◆ **Exercise input**

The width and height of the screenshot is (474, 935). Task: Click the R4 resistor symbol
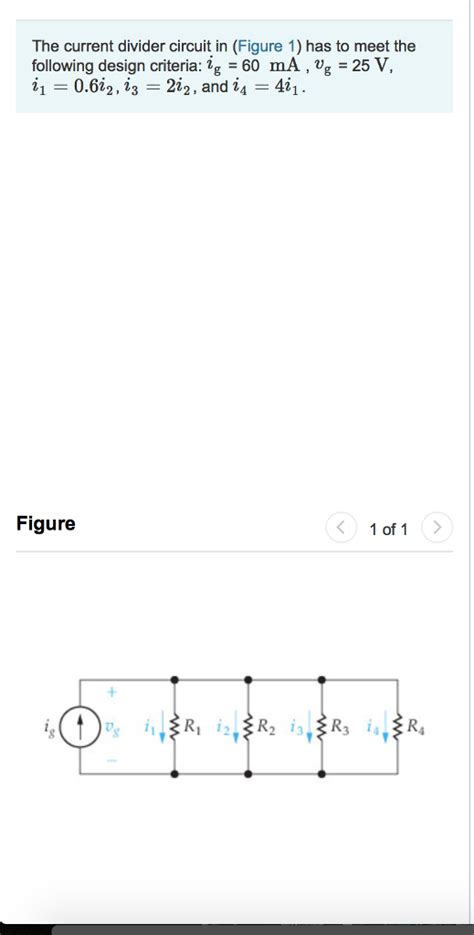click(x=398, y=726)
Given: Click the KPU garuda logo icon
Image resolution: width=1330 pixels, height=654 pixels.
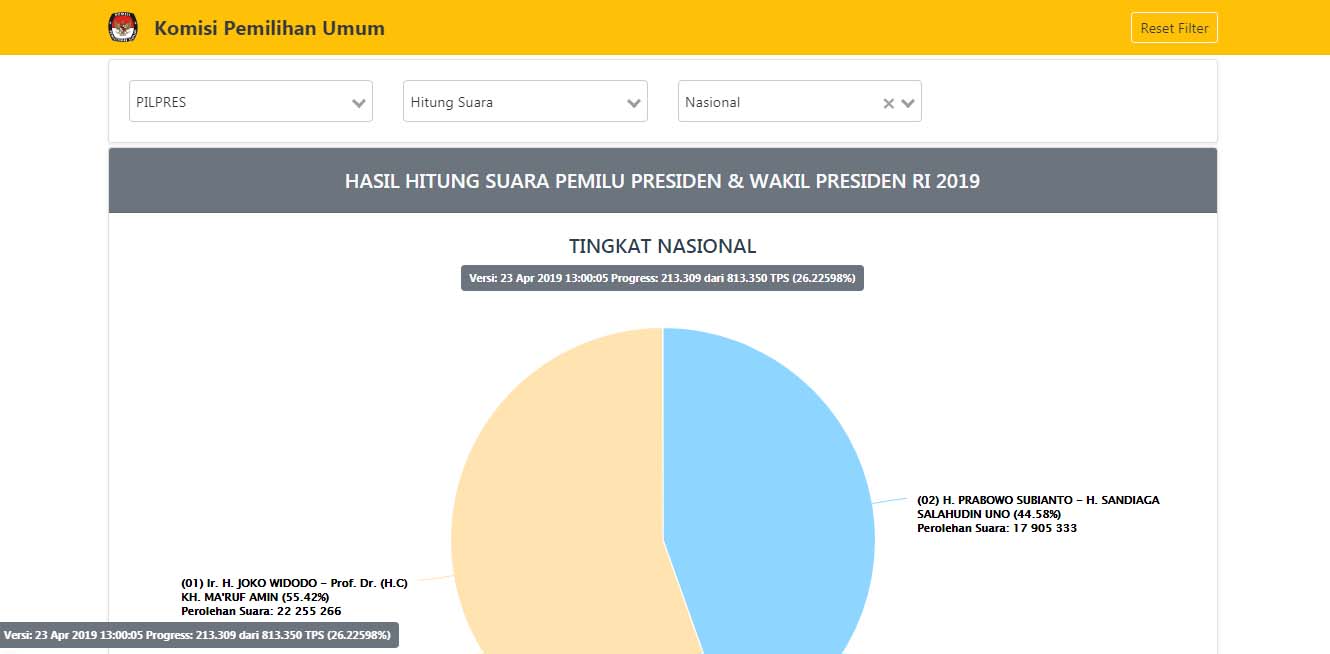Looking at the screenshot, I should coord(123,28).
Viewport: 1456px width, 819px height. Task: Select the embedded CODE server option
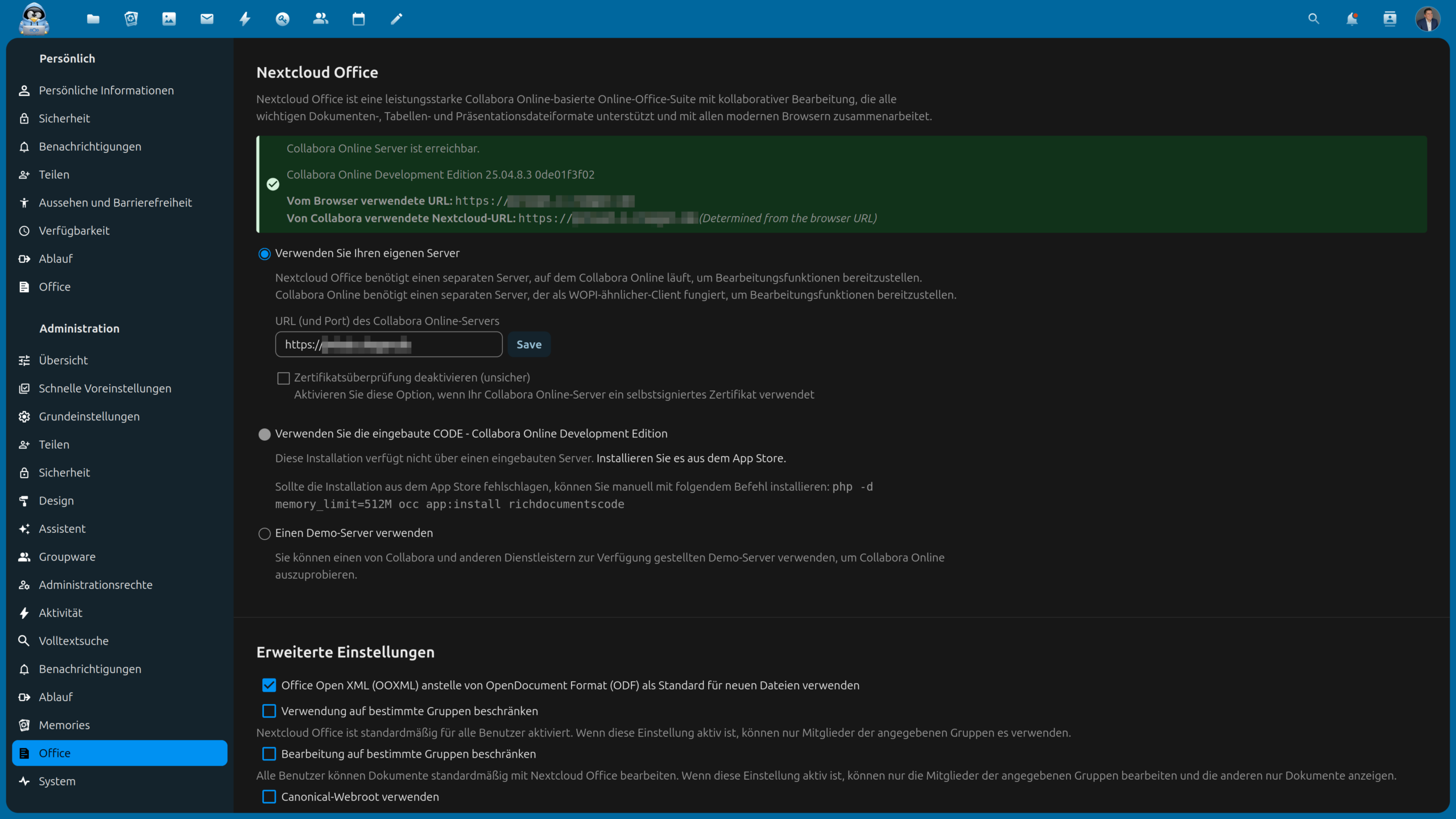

◆ **To do**
Copy the material above word for word, leaving out the pictures.

◆ **Complete response**
The width and height of the screenshot is (474, 935). Task: Click the R4 resistor symbol
click(x=398, y=726)
Given: Click the KPU garuda logo icon
Image resolution: width=1330 pixels, height=654 pixels.
Looking at the screenshot, I should coord(123,28).
Viewport: 1456px width, 819px height. Task: Select the embedded CODE server option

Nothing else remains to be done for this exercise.